As former Minneapolis police officer Derek Chauvin was found guilty of second-degree murder, third-degree murder, and second-degree manslaughter in April, attention has shifted to focus on the George Floyd Justice in Policing Act.
Introduced during last year’s Congress session, the George Floyd Justice in Policing Act would change how policing operates across the country. Named after a Black man who died while a police officer knelt on his neck, this act could revolutionize how police operate.
Reducing Racial and Religious Profiling
The act would forbid religious, racial and discriminatory profiling for all local, state and federal law enforcement while mandating anti-bias training for all levels of law enforcement. Further, this act would require that data such as the use of force be collected by race, sex, disability and religion be collected by law enforcement officials.
Banning Chokeholds and No-Knock Warrants
Should this act be passed and enacted, carotid holds and chokeholds would be banned for federal law enforcement officers. Funding for state and local law enforcement departments would be tied to whether these departments utilized chokeholds and carotid holds. In the case of federal drug cases, this act would ban no-knock warrants.
This act would require that all other de-escalation methods be tried and exhausted before the use of deadly force. Grants would be made available to local and state law enforcement agencies who exhausted non-lethal methods of de-escalation before potentially using lethal methods of force.
Requiring Body Cameras
The George Floyd Justice in Policing Act would require federal police officers in uniforms to wear body cameras. State and local law enforcement departments could use existing federal funding to ensure that body cameras were being used. As well, this piece of legislation would require identifiable federal police vehicles to have dashboard cameras. Many states currently have laws on the books requiring body cameras to be used.
One of the challenges to prosecuting a police officer for their role in cases like George Floyd is the protective shield of qualified immunity. In the aftermath of incidents like George Floyd, Breonna Taylor, and Tamir Rice, police departments are under immense pressure to act by laying charges against officers. The George Floyd Justice in Policing Act would make it easier to prosecute officers by changing the mens rea (guilty mind) requirement in 18 U.S.C. Section 242 to a ‘recklessness’ standard from a ‘willfulness’ standard. This act would allow individuals to recover damages in civil court when their constitutional rights were violated by ending the protective qualified immunity shield.
This bill would re-imagine public safety by providing grants to community-based organizations. These grants are earmarked for local commissions and task forces to help develop concrete, actionable and equitable public safety programs. By investing in local, community-based programs, some of the power of law enforcement may be returned to communities in the interest of community public safety.
Additional attributes this act outlines include creating law enforcement development and training programs to develop best practices. This would raise the bar and provide consistent training programs for officers regardless of their location. A nationwide police registry would be established to track officers who have been fired or placed on leave due to disciplinary action. This would assist with holding police accountable for their previous actions should the actions result in the officer’s termination.

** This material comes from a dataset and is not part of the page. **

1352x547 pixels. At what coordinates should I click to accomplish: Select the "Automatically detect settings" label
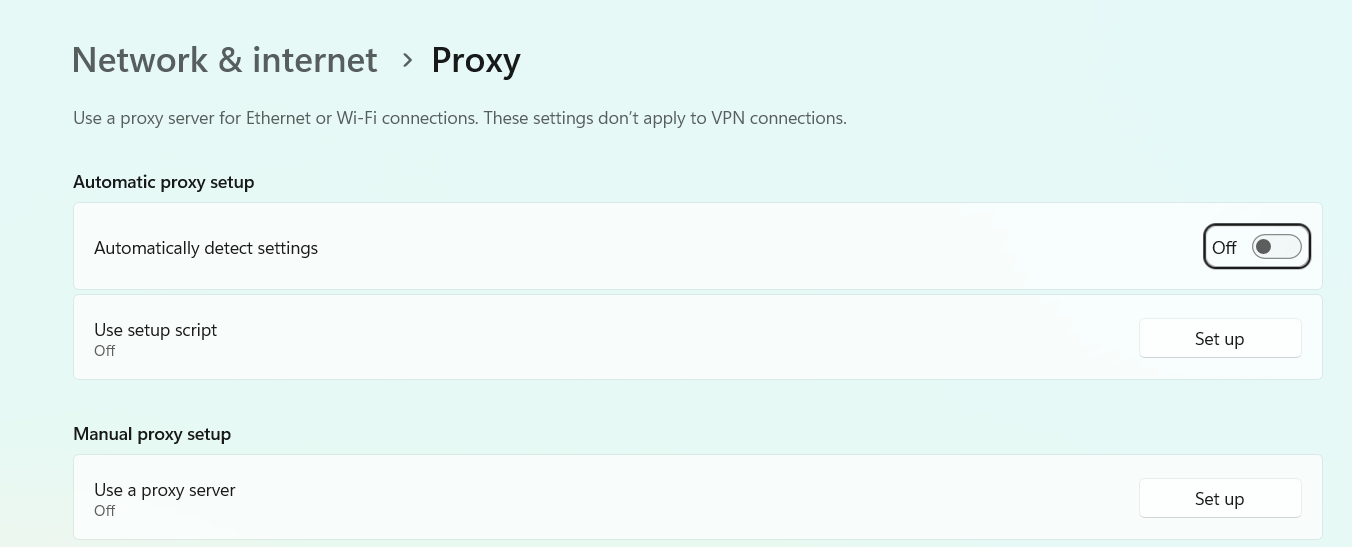point(206,248)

This act would also make it a crime for federal law enforcement officers to engage in sexual activity with someone who has been arrested, in custody or detention.
The U.S. House of Representatives passed the George Floyd Justice in Policing Act in March. Since that time, Democrats and Republicans have continued discussing police reforms. Both sides of this issue have contradictory views on what and how much the federal government should do to stop the violence against Black Americans.
In 2020 Senator Tim Scott, a Republican from South Carolina introduced a bill similar to the George Floyd Justice in Policing Act that would reduce the use of chokeholds and no-knock warrants. Senator Scott’s bill did not change qualified immunity rules as the 2021 bill does. Democrats stated that Senator Scott’s bill was inadequate to meet the challenges outlined. In the last few weeks, the senator has proposed a compromise that would permit police departments to be the subject of civil lawsuits instead of individual officers.
As many U.S. cities have attempted to reform policing practices and reduced funding to police in the last year, neither the Democrats nor the Republican proposals would reduce police funding. The so-called activist campaign to defund the police is not being considered at the federal level.
There is no easy way to bring change to communities and all levels of law enforcement without collaboration and a willingness to work together. Many of the attributes of the George Floyd Justice of Policing Act aim to create a culture of collaboration between all levels of law enforcement and communities across the country.